Di suatu ruangan, dengan putih dan putih dimana-mana, beberapa orang tengah menangani seseorang yang terpejam diatas pembaringan. Bunyi elektokardiograf melengking pelan. Pip, pip.

"Dokter, jantung pasien mulai melemah."

Jas putih panjang, di tangannya ada alat pemacu jantung dan stetoskop di leher. Mata sipit mengintip awas pada celah masker dan anak-anak rambutnya.

"Lakukan CPR."

Sang dokter mulai memompa dada pasien paruh baya yang terbaring seperti orang mati.

"Defribillator! 150."

"3… 2… 1. Siap."

Ia memompa lagi, lalu melirik elektrokardiograf yang menunjukkan semakin sedikit garis naik turun. Dokter menggigit bibir di balik maskernya, berteriak khawatir.

"Lagi! Naikkan ke 250!"

Para suster yang membantu segera menyiapkan segala hal yang dibutuhkan. Cepat dan cepat, berkejaran dengan waktu. Setitik peluh meluncur bebas dari pelipis si dokter.

"3…2…1. Siap!"

Monitor elektrokardiograf menunjukkan garis normal. "Dokter, HR 120 per detik."

Manik cokelat sang dokter segera menemukan masalah lain pada pasiennya. Pengalaman bertahun-tahun membuatnya siap bertindak spontan. Ia meminta beberapa alat pada suster, menyuntikkan cairan pada jantung pasien dan mendapat reaksi yang tidak terduga.

Mata sipitnya membulat. "Myectomi Septum! Operasi sekarang!"

"Baik, dokter!"


Character(s) © God

I take no profit, just for fun

The Last Random


10th : Hachiko


Sang dokter muda menghempaskan tubuh lelahnya pada sofa hijau di tengah ruangan. Lalu menghela, "Capeek…"
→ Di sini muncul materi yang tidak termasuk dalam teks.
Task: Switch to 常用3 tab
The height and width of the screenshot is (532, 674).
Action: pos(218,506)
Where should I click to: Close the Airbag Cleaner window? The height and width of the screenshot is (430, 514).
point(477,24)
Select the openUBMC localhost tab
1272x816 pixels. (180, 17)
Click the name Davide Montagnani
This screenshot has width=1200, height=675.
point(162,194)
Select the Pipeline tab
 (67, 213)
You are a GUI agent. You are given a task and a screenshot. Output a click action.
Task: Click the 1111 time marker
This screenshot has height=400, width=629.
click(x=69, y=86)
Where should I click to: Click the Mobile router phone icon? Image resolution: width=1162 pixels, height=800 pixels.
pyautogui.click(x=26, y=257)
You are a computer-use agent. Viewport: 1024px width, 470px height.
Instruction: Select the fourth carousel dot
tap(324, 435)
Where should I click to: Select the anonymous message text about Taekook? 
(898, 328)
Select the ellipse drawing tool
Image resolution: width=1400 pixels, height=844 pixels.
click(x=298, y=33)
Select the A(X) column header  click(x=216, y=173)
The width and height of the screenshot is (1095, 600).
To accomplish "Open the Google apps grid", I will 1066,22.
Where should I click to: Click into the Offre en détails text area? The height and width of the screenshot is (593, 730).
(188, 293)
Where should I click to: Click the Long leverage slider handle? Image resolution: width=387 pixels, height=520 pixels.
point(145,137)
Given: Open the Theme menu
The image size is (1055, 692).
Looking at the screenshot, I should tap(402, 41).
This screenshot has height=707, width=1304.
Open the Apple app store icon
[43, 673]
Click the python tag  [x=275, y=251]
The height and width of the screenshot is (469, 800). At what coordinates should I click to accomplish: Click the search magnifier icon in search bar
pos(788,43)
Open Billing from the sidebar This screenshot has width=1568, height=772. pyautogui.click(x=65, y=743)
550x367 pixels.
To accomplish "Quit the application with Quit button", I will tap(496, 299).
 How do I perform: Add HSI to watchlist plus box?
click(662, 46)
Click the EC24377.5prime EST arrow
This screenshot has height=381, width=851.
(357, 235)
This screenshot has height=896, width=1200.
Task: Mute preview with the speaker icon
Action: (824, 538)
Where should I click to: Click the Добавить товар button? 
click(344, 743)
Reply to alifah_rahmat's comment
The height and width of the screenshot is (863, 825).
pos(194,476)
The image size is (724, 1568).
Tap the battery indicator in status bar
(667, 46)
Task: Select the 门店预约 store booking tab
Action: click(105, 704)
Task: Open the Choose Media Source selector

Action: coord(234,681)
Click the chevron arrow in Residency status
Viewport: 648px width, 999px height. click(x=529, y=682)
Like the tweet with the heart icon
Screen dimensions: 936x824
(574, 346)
Rekannya, yang bersurai hitam malam (mengingatkanya pada seseorang) dan secangkir kopi di tangan kanan tertawa, "Mau kopi, Dokter Byun?"

"Tidak, Taehyung-ah. Dan berhenti mengejekku."

Dokter Byun, Dokter Byun. Spesialis jantung, lulusan muda Universitas Seoul—anak yang berpotensi besar, mereka bilang. Dua tahun pertama di Rumah Sakit Internasional Seoul dan namanya sudah dikenal.

"Menolong orang di jalan, menelusup ke desa terpencil, tidak menyerah melakukan CPR meski elektrokardiograf sudah mengatakan pasienmu mati—hingga kemudian keajaiban terjadi, pasienmu bernafas kembali. Dokter Byun yang mulia, siapa yang tidak tahu."

Baekhyun memijit pelipisnya, "Aku tidak melakukannya untuk pujianmu setiap hari, Taehyung-ah. Dan—apa kau pernah dengar ungkapan 'keajaiban adalah nama lain dari kerja keras'? Aku berpegang padanya, itu saja."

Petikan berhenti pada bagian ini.